Zu diesem Zweck habe ich angelegt (CSS)


```
/* Datum, Monat - rechts ausgerichtet*/
h4 p {
float: right;
font: 800 1.5em arial;
color: #D19797;
margin: 0;
padding: 0;
}

/* Jahr - rechts ausgerichtet*/
h5 p {
float: right;
font: 800 2.3em arial;
color: #D19797;
margin: 0;
padding: 0;
}
```

Auf der Seite gebe ich dann aus:

```
<h4><p><?php the_time('d.m.') ?><p></h4>
<h5><p><?php the_time('Y') ?></p></h5>
```

Die Optik ist dann aber gar nicht das, was ich mir vorgestellt habe (siehe Bildanlage). 

Gehabt hätte ich gern, dass DAY. MONTH über dem JAHR stehen. Alles vollständig rechts ausgerichtet. 
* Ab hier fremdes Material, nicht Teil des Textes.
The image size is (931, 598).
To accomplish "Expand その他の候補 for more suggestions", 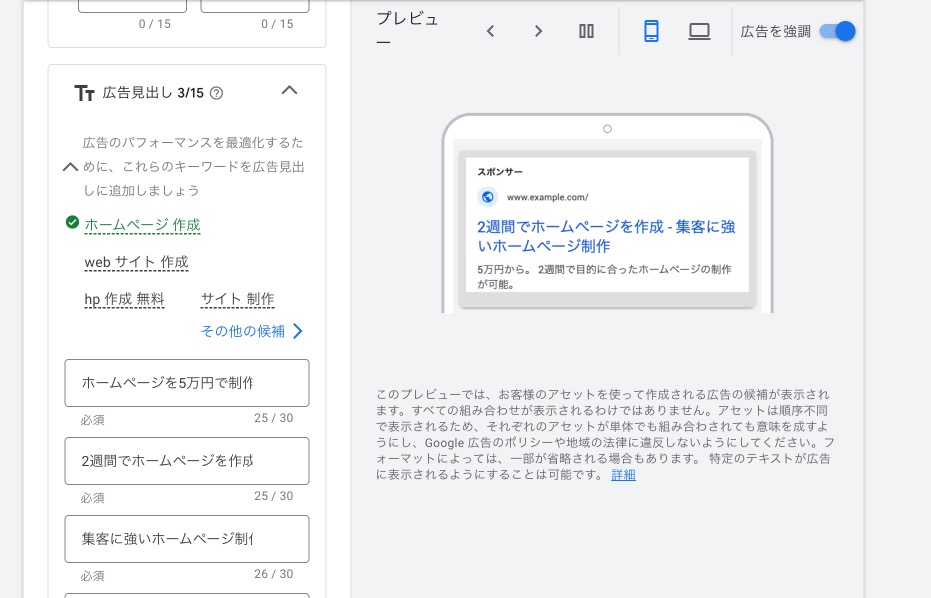I will [x=252, y=331].
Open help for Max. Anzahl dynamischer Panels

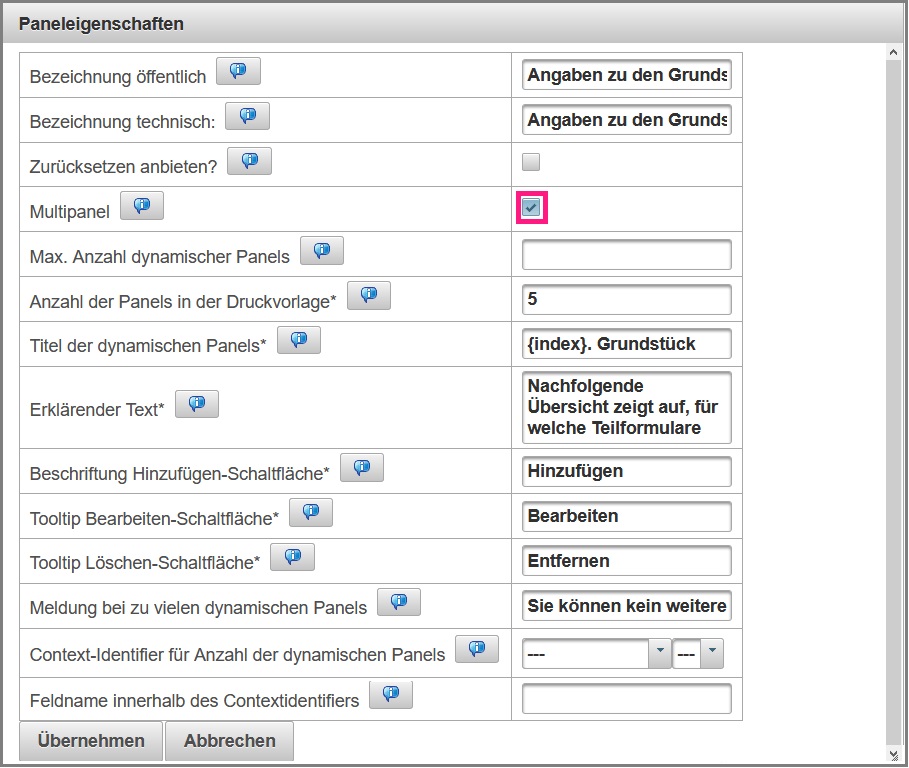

Kann mir da wohl jemand einen Tipp geben 

Vielen Dank vorab.

Gruß
Nadine


----------



## Maik (24. März 2007)

Hi,

probier's mal mit dieser Regelerweiterung:


```
h4, h5 {
float: right;
margin: 0;
}
```


----------



## webmanie (24. März 2007)

Hi,
wenn ich dich wäre würd ich das in div packen also nach dem Schema 

```
<div class="myID">
datum in PHP </div>
```

was für ein Browser benutzt du denn?

Weiter würde ich mal probieren mit width und height angaben im CSS zu arbeiten dann erhälts du meistens auch das gewünschte ergebnis für IE und FF.

gruss


----------